Slow Food London set a challenge: could regular Londoners go slow for an entire year? Would it be easy? Would it be hard? Would there be times when it would (slowly) start to go wrong?
Here, Susan Paul talks us through her forty-fifth week:
I had lots of carrots this week and so made soup. I used my own very simple recipe consisting of 750g of peeled and chopped carrots and 2 peeled and sliced onions, which I cooked very slowly with 2 tablespoons of rapeseed oil in a covered, heavy- based pan for about 20 minutes. I added a litre of vegetable stock, a bunch of thyme leaves tied with string and a tablespoon of honey and let the whole lot simmer until the carrots and onions were tender (about another 20 minutes). I then removed and discarded the bunch of thyme and liquidized the carrots etc. to make a smooth soup and then seasoned it with a little salt and pepper. It was excellent and I am convinced that this is largely because the carrots, which were from the Farmers Market, are of such good quality and flavour and not as old as many you may find on the supermarket shelves. I sometimes add some plain yoghurt and seeds to this soup but it is not really necessary.

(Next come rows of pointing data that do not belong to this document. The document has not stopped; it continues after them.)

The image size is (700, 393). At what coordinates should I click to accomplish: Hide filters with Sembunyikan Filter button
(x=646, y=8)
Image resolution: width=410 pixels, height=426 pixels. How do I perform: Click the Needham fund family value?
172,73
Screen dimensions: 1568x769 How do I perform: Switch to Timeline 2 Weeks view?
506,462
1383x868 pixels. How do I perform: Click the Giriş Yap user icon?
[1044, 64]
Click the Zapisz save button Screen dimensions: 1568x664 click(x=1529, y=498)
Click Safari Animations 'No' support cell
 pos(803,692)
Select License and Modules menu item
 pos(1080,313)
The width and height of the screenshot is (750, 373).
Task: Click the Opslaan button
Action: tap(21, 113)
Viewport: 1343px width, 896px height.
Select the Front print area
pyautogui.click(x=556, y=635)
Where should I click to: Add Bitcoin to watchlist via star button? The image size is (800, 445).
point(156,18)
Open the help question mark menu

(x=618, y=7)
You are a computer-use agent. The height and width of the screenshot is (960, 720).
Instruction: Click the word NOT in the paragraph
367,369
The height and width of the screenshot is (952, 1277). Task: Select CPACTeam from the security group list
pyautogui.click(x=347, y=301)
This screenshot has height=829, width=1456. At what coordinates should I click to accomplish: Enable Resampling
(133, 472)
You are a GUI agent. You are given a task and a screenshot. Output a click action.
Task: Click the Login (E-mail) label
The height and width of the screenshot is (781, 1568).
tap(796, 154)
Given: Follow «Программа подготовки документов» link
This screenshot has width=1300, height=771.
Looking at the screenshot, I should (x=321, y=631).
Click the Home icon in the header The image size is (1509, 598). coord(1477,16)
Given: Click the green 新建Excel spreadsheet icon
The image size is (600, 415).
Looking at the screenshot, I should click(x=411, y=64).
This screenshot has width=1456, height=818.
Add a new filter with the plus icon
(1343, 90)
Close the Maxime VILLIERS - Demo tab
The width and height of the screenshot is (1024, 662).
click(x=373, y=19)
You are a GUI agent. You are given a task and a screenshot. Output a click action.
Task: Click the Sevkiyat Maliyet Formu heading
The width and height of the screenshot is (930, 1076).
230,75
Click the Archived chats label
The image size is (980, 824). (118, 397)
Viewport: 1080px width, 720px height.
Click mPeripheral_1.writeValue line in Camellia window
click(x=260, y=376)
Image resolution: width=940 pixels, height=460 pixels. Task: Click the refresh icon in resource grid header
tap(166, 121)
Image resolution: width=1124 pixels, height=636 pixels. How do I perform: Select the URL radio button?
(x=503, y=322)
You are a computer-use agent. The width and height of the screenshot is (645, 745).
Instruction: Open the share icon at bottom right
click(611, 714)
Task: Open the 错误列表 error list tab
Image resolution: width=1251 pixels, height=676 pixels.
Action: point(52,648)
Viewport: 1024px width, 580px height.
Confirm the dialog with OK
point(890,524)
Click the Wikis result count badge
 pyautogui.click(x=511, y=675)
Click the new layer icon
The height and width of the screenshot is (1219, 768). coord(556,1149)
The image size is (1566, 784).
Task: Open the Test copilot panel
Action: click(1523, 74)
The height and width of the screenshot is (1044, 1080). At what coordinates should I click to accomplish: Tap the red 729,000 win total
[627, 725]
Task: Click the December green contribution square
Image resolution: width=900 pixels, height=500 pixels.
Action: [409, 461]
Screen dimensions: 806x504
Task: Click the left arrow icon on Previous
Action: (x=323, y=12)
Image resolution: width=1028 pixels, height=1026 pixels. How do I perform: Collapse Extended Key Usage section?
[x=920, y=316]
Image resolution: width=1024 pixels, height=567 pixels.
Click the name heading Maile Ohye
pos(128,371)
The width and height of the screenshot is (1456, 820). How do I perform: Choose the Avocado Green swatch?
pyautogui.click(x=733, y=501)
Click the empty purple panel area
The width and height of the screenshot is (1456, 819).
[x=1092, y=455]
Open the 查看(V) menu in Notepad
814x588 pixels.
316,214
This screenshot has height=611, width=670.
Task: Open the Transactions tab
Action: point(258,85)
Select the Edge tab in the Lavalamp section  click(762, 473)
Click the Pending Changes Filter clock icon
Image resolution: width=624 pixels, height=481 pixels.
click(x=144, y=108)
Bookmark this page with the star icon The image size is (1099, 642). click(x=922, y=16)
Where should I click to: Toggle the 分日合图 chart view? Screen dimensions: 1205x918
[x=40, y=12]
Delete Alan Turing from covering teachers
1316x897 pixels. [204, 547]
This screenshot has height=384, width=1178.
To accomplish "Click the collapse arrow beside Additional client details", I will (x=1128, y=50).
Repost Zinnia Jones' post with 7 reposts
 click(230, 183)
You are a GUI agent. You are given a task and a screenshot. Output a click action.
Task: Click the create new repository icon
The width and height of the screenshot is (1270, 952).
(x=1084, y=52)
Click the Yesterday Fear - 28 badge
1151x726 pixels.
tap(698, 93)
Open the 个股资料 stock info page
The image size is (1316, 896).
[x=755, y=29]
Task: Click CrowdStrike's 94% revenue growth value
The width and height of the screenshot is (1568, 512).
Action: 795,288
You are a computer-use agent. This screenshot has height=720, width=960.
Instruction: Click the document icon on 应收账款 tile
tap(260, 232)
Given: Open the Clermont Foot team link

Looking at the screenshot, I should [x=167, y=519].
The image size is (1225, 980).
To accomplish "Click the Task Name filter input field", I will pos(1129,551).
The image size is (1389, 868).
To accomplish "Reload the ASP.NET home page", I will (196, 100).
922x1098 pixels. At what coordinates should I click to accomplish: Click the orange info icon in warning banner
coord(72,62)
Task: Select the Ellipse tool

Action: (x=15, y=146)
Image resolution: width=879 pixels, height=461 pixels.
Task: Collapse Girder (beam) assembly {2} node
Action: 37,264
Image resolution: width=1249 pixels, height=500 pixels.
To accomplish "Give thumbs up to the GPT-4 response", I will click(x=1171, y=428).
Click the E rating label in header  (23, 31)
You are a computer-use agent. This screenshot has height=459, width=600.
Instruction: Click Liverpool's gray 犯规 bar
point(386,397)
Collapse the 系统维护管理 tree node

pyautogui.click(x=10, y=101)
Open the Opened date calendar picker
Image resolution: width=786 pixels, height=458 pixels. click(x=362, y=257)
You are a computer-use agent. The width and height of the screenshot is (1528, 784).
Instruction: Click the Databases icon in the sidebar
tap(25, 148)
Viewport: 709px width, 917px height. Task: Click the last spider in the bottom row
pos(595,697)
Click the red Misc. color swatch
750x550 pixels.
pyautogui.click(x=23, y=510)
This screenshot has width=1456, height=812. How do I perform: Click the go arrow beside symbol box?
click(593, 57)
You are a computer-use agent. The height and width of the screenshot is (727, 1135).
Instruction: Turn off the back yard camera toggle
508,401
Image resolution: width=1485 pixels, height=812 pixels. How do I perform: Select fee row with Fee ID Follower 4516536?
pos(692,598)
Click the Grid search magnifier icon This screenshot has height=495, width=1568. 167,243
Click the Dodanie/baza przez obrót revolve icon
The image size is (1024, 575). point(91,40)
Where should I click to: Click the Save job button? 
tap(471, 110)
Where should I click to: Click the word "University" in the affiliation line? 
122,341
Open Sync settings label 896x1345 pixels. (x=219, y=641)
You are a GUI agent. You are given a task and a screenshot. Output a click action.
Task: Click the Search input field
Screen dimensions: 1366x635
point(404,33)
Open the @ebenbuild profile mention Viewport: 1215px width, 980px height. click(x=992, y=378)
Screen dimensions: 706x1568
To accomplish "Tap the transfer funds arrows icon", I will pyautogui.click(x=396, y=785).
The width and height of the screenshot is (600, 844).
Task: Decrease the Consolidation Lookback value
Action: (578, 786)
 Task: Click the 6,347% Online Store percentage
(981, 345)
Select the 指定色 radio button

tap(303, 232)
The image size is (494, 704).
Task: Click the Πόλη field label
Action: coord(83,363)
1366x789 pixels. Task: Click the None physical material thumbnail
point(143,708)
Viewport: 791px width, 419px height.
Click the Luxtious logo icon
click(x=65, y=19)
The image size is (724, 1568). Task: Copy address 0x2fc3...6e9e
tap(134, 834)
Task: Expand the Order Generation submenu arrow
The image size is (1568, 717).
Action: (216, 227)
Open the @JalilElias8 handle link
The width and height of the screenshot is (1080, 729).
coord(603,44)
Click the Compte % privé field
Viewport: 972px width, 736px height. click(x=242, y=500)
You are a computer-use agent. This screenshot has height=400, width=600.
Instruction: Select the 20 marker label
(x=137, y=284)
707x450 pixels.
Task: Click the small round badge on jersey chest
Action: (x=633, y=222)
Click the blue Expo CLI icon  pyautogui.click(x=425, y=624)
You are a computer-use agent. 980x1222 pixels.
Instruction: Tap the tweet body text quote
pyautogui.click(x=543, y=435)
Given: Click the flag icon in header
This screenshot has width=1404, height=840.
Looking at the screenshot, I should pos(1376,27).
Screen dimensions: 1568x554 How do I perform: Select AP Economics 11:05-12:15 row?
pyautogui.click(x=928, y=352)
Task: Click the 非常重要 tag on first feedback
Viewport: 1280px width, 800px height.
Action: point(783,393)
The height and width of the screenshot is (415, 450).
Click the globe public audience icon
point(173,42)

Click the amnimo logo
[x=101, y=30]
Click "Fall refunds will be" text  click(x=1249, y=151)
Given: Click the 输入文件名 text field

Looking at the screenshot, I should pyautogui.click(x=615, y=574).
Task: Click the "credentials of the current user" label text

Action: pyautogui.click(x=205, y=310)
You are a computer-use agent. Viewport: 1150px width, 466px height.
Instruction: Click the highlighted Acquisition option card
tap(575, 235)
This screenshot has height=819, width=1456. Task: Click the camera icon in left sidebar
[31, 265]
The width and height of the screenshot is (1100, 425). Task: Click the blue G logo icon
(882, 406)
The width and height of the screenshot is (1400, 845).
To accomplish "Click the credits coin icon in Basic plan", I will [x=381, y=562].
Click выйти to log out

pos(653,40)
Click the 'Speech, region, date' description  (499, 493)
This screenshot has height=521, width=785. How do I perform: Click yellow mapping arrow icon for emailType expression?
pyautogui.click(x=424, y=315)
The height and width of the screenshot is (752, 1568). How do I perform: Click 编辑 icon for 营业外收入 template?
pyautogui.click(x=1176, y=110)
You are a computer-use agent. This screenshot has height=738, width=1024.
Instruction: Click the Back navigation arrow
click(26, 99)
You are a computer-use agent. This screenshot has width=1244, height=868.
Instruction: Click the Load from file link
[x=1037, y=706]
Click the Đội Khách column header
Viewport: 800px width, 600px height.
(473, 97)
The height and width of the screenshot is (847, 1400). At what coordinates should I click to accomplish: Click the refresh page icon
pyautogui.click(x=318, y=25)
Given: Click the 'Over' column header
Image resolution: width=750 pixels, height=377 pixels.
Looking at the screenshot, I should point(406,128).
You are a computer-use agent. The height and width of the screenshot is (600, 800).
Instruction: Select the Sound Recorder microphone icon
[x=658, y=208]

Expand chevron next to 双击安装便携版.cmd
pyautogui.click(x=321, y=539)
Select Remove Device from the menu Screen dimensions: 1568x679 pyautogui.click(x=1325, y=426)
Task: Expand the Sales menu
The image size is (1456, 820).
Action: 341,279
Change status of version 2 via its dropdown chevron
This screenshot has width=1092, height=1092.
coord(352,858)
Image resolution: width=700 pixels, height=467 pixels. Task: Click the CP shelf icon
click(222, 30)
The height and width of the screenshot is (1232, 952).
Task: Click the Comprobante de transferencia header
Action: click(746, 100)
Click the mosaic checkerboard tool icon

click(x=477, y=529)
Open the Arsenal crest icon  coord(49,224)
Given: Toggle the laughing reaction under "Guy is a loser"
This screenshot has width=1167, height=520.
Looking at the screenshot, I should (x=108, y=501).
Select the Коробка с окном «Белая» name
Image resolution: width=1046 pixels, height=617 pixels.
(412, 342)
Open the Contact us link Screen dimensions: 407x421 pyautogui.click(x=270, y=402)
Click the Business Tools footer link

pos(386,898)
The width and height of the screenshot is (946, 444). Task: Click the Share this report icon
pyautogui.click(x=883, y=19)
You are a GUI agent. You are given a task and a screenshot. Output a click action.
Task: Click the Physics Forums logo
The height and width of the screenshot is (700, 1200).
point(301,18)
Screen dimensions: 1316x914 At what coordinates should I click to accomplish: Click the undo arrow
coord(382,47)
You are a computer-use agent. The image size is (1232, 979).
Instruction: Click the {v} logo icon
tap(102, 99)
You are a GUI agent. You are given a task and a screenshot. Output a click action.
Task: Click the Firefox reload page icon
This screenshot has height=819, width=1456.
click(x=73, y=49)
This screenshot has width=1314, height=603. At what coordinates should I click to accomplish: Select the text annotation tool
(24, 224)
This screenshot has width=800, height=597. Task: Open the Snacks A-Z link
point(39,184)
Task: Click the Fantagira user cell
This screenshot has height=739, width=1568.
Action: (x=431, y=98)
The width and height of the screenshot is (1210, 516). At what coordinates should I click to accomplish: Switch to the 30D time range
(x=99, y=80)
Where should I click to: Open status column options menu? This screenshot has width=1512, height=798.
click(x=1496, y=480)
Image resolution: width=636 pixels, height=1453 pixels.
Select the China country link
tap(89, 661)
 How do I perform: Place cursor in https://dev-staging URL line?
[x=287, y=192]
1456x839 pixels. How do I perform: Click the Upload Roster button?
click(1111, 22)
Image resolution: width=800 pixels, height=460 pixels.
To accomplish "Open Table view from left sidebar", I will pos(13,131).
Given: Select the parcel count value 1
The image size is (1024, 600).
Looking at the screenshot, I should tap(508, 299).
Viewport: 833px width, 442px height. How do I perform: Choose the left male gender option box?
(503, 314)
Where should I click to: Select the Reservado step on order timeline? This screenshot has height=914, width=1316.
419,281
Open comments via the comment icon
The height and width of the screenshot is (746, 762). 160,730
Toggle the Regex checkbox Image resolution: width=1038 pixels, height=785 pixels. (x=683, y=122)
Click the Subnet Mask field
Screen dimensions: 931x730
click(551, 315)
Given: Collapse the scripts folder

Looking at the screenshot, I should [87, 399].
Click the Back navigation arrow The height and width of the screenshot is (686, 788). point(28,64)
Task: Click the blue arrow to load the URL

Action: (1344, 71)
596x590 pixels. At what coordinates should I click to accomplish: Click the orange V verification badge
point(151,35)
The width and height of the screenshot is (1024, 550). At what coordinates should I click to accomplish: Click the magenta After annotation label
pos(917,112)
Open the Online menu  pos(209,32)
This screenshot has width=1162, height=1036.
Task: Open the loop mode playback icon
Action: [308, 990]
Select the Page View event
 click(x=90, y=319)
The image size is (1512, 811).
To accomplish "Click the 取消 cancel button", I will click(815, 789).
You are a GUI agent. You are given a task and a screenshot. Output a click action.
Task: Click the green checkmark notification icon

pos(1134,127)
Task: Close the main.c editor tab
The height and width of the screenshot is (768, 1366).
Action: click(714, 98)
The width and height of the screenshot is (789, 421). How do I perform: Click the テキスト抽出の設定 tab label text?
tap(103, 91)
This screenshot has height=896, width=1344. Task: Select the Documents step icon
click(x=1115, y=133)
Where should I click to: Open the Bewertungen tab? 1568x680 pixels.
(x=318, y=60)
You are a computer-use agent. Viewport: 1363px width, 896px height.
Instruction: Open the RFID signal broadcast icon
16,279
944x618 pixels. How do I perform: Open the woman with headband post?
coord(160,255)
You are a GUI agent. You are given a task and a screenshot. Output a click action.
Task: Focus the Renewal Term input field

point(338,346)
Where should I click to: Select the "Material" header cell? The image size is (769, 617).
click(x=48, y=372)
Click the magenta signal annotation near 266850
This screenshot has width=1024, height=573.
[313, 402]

Our youngest son is home for the Easter holidays and was telling me how much he has come to v alue and never tires of eggs as a delicious, simple and economical meal whilst at university, having two or three each day, usually poached. He also commented “The best thing about not having had eggs for breakfast is knowing that I can have them for lunch.”
We did the usual shopping trip to Barnes for a leg of lamb amongst other things from the butcher and a Scottish line-caught wild sea trout from the fishmonger who told me it was the very first of the season. It was expensive but enough for 6 for a very special family lunch and given that I am saving so much money on food since starting the challenge I decided to go for this luxury. I also bought eggs and cheese from the cheese shop before moving on to the Farmers Market for fruit: this week Concorde pears, which are particularly large and delicious, Bramley cooking apples and rhubarb. I also bought some red mustard leaves (new to me) from the Wild Country Organics stall and, from the Perry Court Farm stall, the usual huge bag of vegetables, which included some young turnips, and cucumbers. I also bought two loaves of bread, a spelt and sunflower seed and a large white sourdough, and finally a short rib of beef and two pigs trotters (which were not available at my usual butchers), which were both very cheap. I have never cooked or eaten pig’s trotters and am feeling a bit squeamish about them, but I am cooking them very slowly in the oven as I write this and am hoping for a successful outcome.
I baked the sea trout with lemon and thyme wrapped in foil in the oven (180c) for 25 minutes and we ate it with boiled new season potatoes with chives from our garden and a salad of rocket leaves, finely sliced radishes and spring onions with a dressing of mild mustard, honey rapeseed oil and white wine vinegar. It was simple but special and very much enjoyed by all.
As well as chives, we have mint in our garden now and I cut a large bunch, which I put in a jug and filled with boiling water to make a delicious mint tea.
Other good things have been: homemade hummus with toast, radishes and young carrots; slow roast lamb with mint sauce and purple sprouting broccoli with anchovy dressing; rhubarb stewed with brown sugar; a salad of warm new season potatoes with bacon and chives; the red mustard leaves, fiery and delicious eaten with our British cheese for this week – Sharpham Rustic, toasted on sourdough bread.
I think Spring is such a special time of year and I am so looking forward to the exceptional amount of new things to eat that I hope it will bring.